I have been finding microcontrollers and their ilk and derivations to be far more interesting than plodding around in a low-level language like C or even a high-level language (which I adore) like Perl. A very wise woman, Cheryl Mathews (if that doesn't work, try another), said to me one day that it seemed companies were fluctuating back and forth between scaling out and scaling up. It seemed that years ago you wanted giant racks of Onyx GigabillionRX-9's in your datacenter, and so soon, so very very soon, Sun (and HP and even Penguin Computing) were saying, well, we can outperform them for much less money, provided you spend a quarter million dollars on your myrinet/infiniband/craylink/yadayada backplane between machines. I'd never thought of it that way, but then I was really just a puppy when Cheryl and I worked together and I knew she was right. So I got to watching those trends.
It did seem there was a big bang/big crunch thing happening, and Cheryl seemed to be right. The testosterone in me wants that Sunfire 25k, and I liked the Netra X1 because it was a great price point. Cheryl took this in stride, in that miraculous way she has of listening to me, suggesting another (usually correct) example, without trampling on my toes that maybe this business of compute mountains vs compute rivers might all just be hooey.
Buy what we need, she said.
Cheryl was of course right.
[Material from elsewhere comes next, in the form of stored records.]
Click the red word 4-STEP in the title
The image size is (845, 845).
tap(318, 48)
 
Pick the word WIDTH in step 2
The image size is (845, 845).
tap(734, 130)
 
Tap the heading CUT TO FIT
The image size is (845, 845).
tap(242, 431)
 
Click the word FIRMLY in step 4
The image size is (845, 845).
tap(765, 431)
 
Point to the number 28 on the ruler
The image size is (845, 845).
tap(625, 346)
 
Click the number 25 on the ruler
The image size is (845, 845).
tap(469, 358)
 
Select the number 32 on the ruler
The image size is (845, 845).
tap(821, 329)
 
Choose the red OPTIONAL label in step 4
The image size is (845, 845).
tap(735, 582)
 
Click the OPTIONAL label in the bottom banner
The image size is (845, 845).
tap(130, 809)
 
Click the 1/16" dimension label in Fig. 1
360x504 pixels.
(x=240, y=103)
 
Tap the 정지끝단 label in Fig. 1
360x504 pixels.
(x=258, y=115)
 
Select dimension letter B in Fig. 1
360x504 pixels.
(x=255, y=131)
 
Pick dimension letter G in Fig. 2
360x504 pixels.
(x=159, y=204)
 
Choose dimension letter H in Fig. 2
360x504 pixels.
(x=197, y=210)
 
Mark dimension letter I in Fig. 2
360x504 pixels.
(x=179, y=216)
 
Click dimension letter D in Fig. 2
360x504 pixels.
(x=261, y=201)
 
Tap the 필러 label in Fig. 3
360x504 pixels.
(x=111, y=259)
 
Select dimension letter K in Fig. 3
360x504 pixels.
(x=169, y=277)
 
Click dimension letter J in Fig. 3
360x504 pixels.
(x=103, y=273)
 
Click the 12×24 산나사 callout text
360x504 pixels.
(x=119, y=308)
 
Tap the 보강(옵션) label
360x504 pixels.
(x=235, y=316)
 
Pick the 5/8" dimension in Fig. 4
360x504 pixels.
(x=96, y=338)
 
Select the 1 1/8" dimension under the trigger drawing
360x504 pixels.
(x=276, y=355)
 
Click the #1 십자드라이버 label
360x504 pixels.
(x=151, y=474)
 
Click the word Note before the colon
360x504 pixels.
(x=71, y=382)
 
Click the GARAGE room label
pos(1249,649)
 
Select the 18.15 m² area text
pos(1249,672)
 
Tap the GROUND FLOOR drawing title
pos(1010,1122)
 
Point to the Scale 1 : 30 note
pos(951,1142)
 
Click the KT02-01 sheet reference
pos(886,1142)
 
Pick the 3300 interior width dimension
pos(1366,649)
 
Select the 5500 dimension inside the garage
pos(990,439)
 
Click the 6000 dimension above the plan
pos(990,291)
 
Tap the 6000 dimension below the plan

She seems to be usually right to me. :) But as virtualization came around, we realized that all that "mountain" iron would be sliced into little tributaries and gullies, wearing down the old salts that I aspired to be to the point They Saw The Light.
Is Cheryl a visionary? You betcha.
All this may come from nowhere it seems, but I am looking over the Android hackathon and I realize there is No Damn Way I am going, but if I know Cheryl, she at least knows about it or going herself.